Tenant isolation
Every database query is scoped to the requesting venue. Venue A cannot read venue B's orders, menus, staff or settings. Cross-tenant leakage is treated as a critical bug and is regression-tested across the backend.
Authentication and access control
- OAuth2 tokens for API and SPA access, issued by the platform
- Per-staff bitwise permission flags so a casual sees only the orders queue, not the entire venue
- Strong password policy on privileged accounts: 12 characters minimum, mixed case + numbers + symbols, checked against the Have-I-Been-Pwned breach corpus
- Login brute-force lockout with independent identifier and IP rate limits
- Optional MFA for elevated roles
Audit and traceability
Every privileged mutation flows through the audit service. Audit rows are append-only at the database level, with triggers that reject any UPDATE or DELETE. Optional secondary sinks write to object-lock-enabled S3 for an independent, WORM-stored audit copy.
Sensitive data
- Diner allergens and dietary information encrypted at rest (AES-256 via APP_KEY)

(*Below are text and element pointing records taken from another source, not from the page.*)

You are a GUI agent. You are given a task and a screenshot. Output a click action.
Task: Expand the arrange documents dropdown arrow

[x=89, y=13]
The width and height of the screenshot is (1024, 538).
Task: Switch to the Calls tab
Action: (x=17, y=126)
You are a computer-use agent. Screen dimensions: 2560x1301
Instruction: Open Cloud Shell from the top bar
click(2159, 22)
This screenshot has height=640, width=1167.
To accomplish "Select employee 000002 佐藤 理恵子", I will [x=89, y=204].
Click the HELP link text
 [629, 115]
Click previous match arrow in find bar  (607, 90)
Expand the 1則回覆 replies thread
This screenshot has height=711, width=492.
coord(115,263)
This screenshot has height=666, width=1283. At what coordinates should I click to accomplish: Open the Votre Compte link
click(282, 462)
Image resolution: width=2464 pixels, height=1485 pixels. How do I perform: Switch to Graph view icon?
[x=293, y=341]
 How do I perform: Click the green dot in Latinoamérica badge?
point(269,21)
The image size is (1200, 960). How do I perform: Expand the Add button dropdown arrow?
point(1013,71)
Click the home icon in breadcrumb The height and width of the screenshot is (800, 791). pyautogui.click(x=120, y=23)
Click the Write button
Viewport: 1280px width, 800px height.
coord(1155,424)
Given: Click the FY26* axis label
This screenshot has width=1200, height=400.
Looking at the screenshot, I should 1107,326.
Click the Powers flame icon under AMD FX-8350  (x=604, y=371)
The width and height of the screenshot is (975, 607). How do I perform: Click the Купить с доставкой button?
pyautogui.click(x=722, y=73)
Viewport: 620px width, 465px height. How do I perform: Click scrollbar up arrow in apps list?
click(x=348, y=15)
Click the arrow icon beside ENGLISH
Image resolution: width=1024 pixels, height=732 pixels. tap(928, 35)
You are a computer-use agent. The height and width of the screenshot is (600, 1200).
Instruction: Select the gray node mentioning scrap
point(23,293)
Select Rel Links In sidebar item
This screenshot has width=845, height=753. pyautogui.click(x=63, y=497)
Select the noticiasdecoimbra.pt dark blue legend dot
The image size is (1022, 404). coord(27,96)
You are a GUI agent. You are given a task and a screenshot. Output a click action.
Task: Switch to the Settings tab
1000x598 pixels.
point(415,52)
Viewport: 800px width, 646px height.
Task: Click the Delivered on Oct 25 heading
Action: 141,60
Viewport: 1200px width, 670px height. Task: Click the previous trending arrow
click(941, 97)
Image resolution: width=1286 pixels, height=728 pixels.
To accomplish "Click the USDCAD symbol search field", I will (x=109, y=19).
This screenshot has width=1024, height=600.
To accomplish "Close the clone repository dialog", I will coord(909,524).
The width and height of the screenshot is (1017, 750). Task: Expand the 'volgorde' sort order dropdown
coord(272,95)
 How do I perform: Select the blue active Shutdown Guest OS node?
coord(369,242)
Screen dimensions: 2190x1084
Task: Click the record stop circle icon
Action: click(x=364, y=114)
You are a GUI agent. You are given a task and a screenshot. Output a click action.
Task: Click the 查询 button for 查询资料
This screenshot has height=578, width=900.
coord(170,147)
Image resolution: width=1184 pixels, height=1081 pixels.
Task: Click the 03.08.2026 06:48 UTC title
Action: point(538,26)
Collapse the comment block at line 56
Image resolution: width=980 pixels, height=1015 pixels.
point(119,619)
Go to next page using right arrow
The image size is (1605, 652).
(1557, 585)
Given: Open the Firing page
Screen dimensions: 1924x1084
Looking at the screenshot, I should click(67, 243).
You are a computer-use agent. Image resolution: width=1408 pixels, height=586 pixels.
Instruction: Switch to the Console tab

- Customer identity hashed with a salted HMAC; the cross-venue exposure gate sits at the consent layer, not the hash layer
- Payment card data never touches our servers; Stripe Elements handles the card field directly
Payments and webhooks
All payments are processed by Stripe under the Connect Express model. Webhooks are signature-verified, idempotent on Stripe event id, and stored as authoritative state. Order creation is gated on webhook confirmation, never on a client-side success callback.
Infrastructure
- Encrypted in transit (TLS 1.2+) and at rest
- Backups with point-in-time recovery on the primary database
- Deploys gated on a health check pass; failed deploys auto-rollback
- Sentry instrumentation on errors; rate-limited alert pipeline on critical audit events
Responsible disclosure
Found something? Email [email protected] with a description of the issue and a proof-of-concept where possible. We respond inside 48 hours and credit reporters on request.